[WHAT TO WORK ON] Repeat exactly, and only, the lines below starting at the line that contains "Where should I click to: Click the Germany" and ending at the line that contains "You are a computer-use agent. Viewport: 1389px", inclusive of both.
......
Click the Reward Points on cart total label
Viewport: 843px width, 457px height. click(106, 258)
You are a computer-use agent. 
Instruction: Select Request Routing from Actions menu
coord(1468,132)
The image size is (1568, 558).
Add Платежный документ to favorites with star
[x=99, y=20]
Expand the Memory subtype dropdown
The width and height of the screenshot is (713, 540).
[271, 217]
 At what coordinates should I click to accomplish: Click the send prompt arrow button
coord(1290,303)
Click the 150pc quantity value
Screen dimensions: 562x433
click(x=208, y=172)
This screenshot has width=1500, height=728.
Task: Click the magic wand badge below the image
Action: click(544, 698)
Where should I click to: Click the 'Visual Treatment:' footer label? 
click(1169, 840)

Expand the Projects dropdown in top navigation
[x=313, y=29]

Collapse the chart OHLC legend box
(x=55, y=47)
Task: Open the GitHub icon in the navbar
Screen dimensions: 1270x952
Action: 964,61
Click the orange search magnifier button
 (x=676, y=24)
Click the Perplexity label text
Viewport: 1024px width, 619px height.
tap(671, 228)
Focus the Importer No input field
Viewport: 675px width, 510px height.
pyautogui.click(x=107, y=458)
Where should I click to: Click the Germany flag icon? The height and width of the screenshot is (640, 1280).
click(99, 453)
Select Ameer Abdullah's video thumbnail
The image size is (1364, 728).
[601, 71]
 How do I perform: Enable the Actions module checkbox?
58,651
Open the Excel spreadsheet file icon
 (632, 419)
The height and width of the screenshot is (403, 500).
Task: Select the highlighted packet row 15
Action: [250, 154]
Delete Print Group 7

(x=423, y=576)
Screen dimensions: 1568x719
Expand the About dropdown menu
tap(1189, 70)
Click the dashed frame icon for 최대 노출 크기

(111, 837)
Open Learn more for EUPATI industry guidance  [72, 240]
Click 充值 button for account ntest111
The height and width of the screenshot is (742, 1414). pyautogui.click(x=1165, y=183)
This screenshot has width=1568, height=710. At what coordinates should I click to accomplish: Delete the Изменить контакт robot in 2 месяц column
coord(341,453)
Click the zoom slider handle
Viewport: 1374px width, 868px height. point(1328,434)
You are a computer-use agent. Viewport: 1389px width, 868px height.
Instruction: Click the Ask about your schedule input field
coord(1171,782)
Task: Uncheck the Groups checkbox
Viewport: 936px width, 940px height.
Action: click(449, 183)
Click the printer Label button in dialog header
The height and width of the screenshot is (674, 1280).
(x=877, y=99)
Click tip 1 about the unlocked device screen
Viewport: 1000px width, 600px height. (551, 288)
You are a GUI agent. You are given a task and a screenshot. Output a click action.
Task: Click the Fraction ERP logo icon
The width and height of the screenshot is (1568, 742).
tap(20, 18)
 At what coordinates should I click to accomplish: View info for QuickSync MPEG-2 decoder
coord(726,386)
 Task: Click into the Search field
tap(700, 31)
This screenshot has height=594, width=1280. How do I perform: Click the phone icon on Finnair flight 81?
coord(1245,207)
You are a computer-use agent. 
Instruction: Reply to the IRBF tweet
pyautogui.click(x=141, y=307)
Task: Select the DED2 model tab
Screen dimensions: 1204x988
......
[ANSWER BELOW]
Where should I click to: Click the Germany flag icon? The height and width of the screenshot is (640, 1280).
click(99, 453)
Select Ameer Abdullah's video thumbnail
The image size is (1364, 728).
[601, 71]
 How do I perform: Enable the Actions module checkbox?
58,651
Open the Excel spreadsheet file icon
 (632, 419)
The height and width of the screenshot is (403, 500).
Task: Select the highlighted packet row 15
Action: [250, 154]
Delete Print Group 7

(x=423, y=576)
Screen dimensions: 1568x719
Expand the About dropdown menu
tap(1189, 70)
Click the dashed frame icon for 최대 노출 크기

(111, 837)
Open Learn more for EUPATI industry guidance  [72, 240]
Click 充值 button for account ntest111
The height and width of the screenshot is (742, 1414). pyautogui.click(x=1165, y=183)
This screenshot has width=1568, height=710. At what coordinates should I click to accomplish: Delete the Изменить контакт robot in 2 месяц column
coord(341,453)
Click the zoom slider handle
Viewport: 1374px width, 868px height. point(1328,434)
You are a computer-use agent. Viewport: 1389px width, 868px height.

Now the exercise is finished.